(Page excerpt Opens)

Defendant in 2007 St. Croix Alumina Suits Claims it’s Too Soon for Trial

Gorgonius Jones died in 2011, awaiting a decision in his suit against a company turning bauxite into alumina on St. Croix. (Source file photo)

In 2007, former employees of a St. Croix bauxite mining company filed suit, claiming they’d been exposed to dangerous dust and may develop cancer or respiratory ailments. On Wednesday, 17 years since the initial suit, attorneys for the current owners of what was once Martin Marietta Alumina told the Virgin Islands Superior Court it was too soon for a trial, according to court records.

Since 2011, more than 37 former employees of Martin Marietta or its related companies have sued for fear of toxic dust exposure. At least 19 of these men and women are now dead, with a child or spouse carrying on the suit in their name. The seemingly simple process can be difficult, according to court records.

In 2008, Gorgonius Jones sued his former employer at the plant where bauxite ore was refined into alumina. Jones died Nov. 9, 2011, at 70 years old. Seven months later, his wife filed a motion to replace him on the suit, but no one notified Lockheed Martin — which by then owned Martin Marietta — until 2015, according to court records. It would take two more years and page after page of legal filings to have her name added to the suit.

Over the years, the suits were lumped into three groups, or master cases, known as Alumina, Halliday, and Charles.

Two months ago, attorneys for the plaintiffs contended the time for pretrial wrangling was nearing its close and asked the Virgin Islands Superior Court to convene a status conference.

(Page excerpt Closes)
(Data excerpt Opens)

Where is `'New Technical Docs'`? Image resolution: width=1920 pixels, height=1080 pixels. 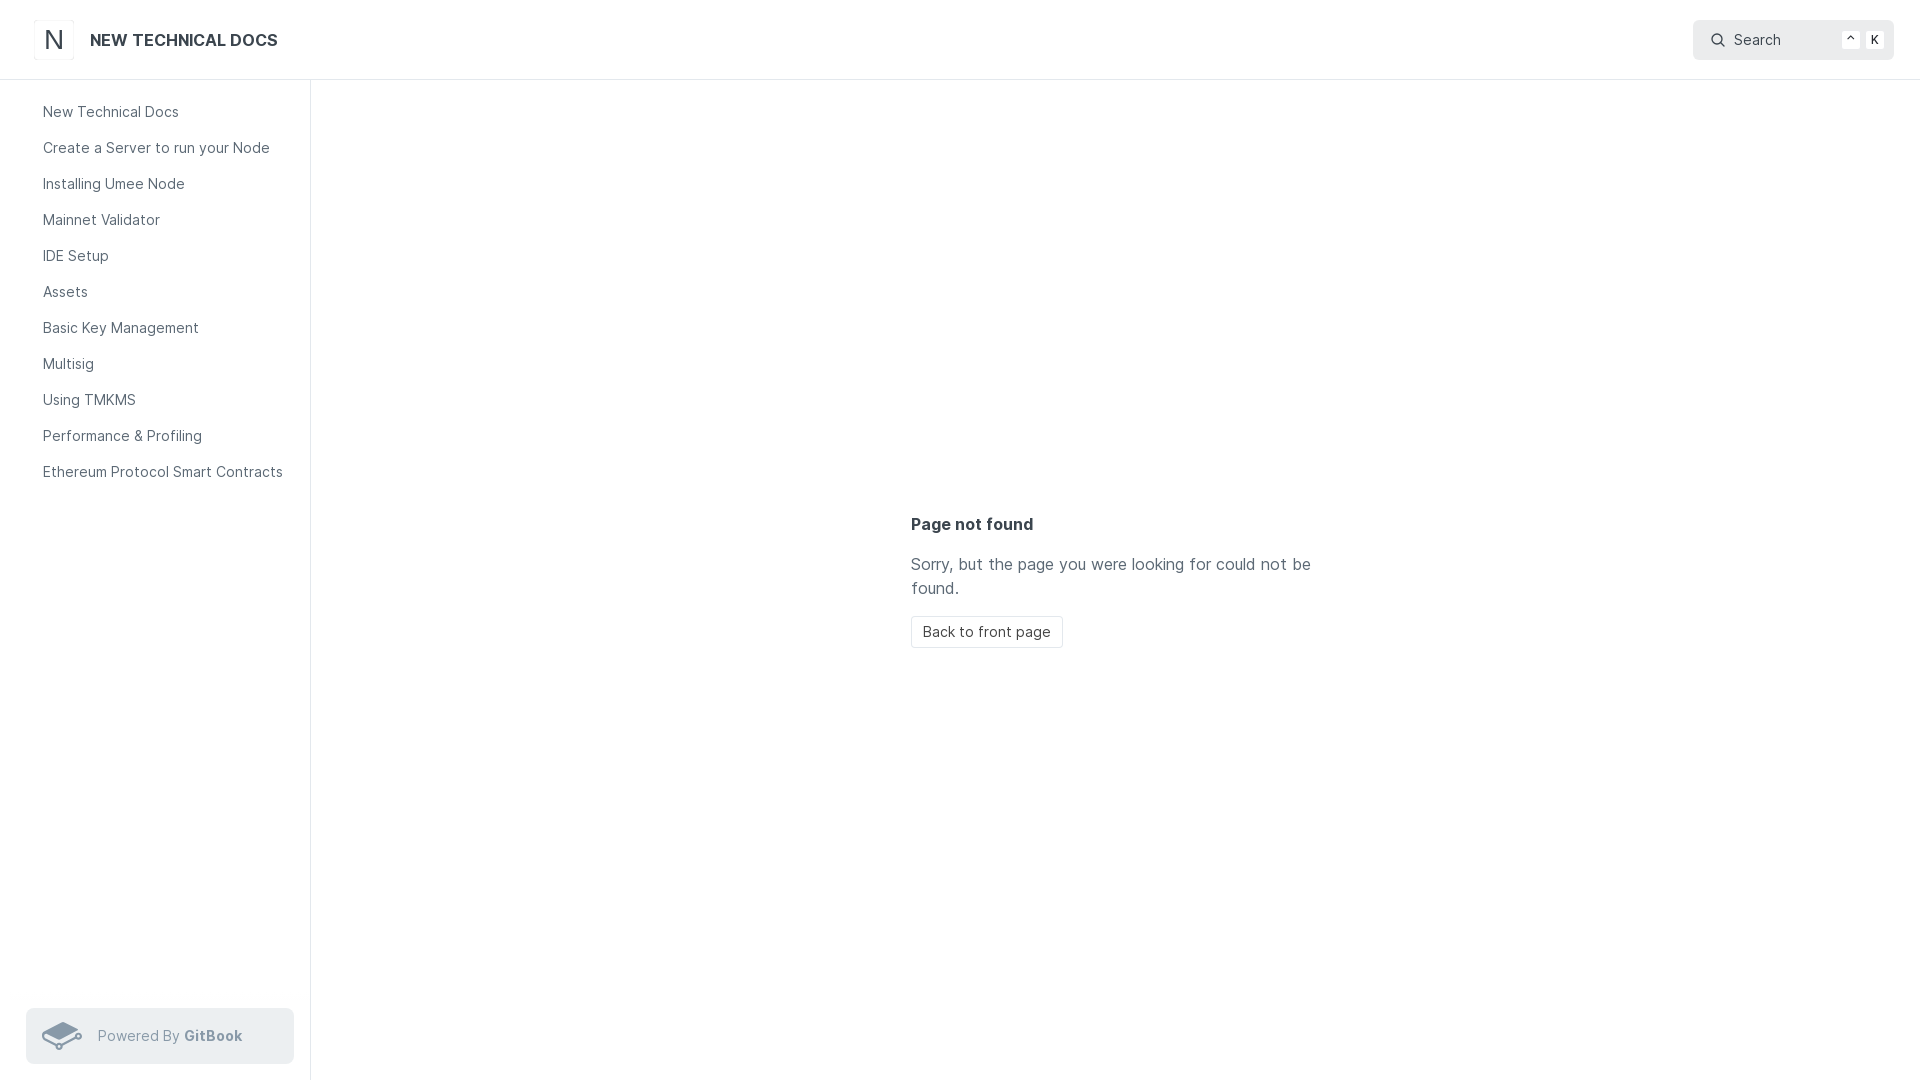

(Data excerpt Closes)

Questions on the material
A – Repeat the stretch of the St. Croix alumina article from "In 2007, former" through "difficult, according to court records.".
B – Translate this sentence from the St. Croix alumina article into Spanish: "Over the years, the suits were lumped into three groups, or master cases, known as Alumina, Halliday, and Charles."
For these tasks, work only from the article, not from the data.

Exercise answers
A –
In 2007, former employees of a St. Croix bauxite mining company filed suit, claiming they’d been exposed to dangerous dust and may develop cancer or respiratory ailments. On Wednesday, 17 years since the initial suit, attorneys for the current owners of what was once Martin Marietta Alumina told the Virgin Islands Superior Court it was too soon for a trial, according to court records.

Since 2011, more than 37 former employees of Martin Marietta or its related companies have sued for fear of toxic dust exposure. At least 19 of these men and women are now dead, with a child or spouse carrying on the suit in their name. The seemingly simple process can be difficult, according to court records.

B – Con los años, las demandas se agruparon en tres grupos, o casos maestros, conocidos como Alumina, Halliday y Charles.